= What to produce =
Could you repeat the records below exactly, leaving the pictures out?

─── Material supplied ───

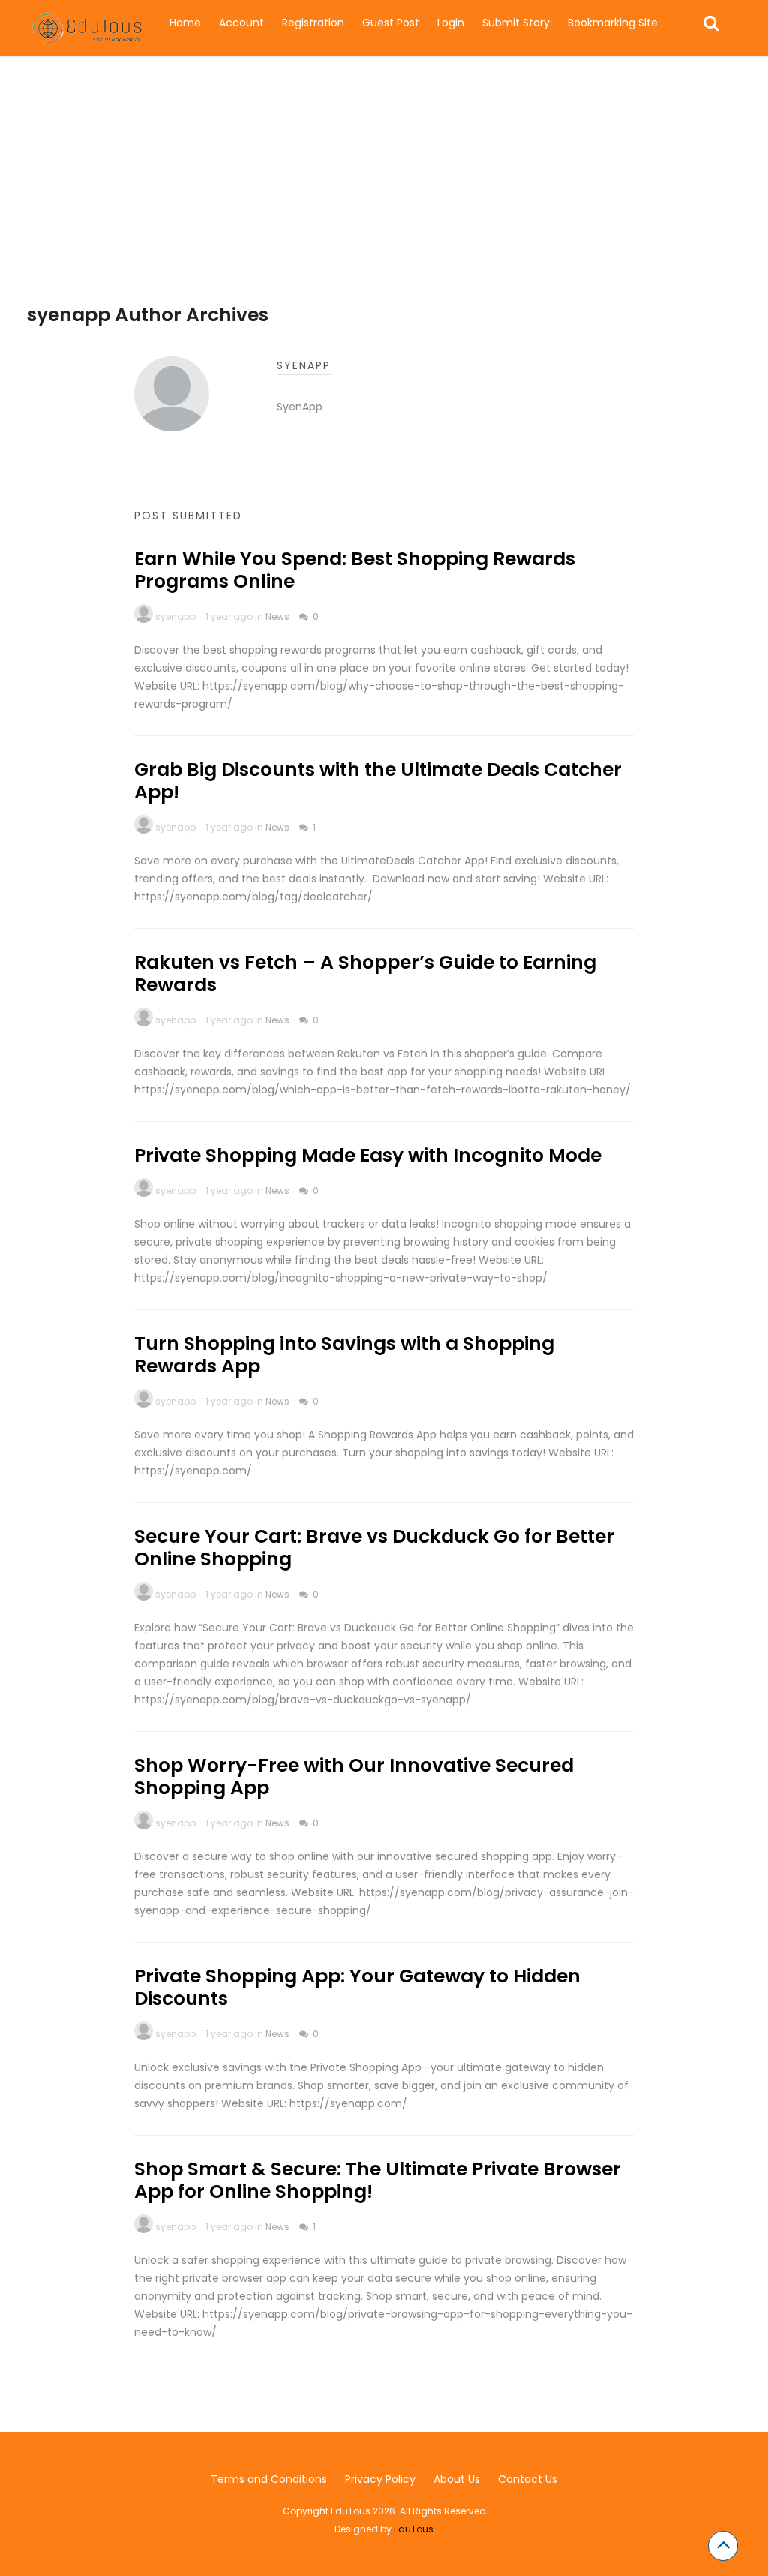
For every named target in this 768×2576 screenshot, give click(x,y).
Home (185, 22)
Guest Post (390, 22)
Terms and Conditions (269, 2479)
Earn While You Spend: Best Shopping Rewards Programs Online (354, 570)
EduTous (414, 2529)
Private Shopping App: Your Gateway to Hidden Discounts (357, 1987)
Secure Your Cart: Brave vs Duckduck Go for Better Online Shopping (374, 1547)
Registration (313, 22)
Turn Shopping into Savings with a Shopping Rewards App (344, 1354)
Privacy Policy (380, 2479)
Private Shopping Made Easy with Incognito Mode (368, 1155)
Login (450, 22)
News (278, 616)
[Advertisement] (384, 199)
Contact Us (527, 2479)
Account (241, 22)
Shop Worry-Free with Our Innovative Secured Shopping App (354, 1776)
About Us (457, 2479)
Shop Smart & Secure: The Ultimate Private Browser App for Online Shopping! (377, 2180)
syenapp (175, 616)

───

= Solution to the exercise =
For every named target in this 768×2576 screenshot, give click(x,y).
Home (185, 22)
Guest Post (390, 22)
Terms and Conditions (269, 2479)
Earn While You Spend: Best Shopping Rewards Programs Online (354, 570)
EduTous (414, 2529)
Private Shopping App: Your Gateway to Hidden Discounts (357, 1987)
Secure Your Cart: Brave vs Duckduck Go for Better Online Shopping (374, 1547)
Registration (313, 22)
Turn Shopping into Savings with a Shopping Rewards App (344, 1354)
Privacy Policy (380, 2479)
Private Shopping Made Easy with Incognito Mode (368, 1155)
Login (450, 22)
News (278, 616)
[Advertisement] (384, 199)
Contact Us (527, 2479)
Account (241, 22)
Shop Worry-Free with Our Innovative Secured Shopping App (354, 1776)
About Us (457, 2479)
Shop Smart & Secure: The Ultimate Private Browser App for Online Shopping! (377, 2180)
syenapp (175, 616)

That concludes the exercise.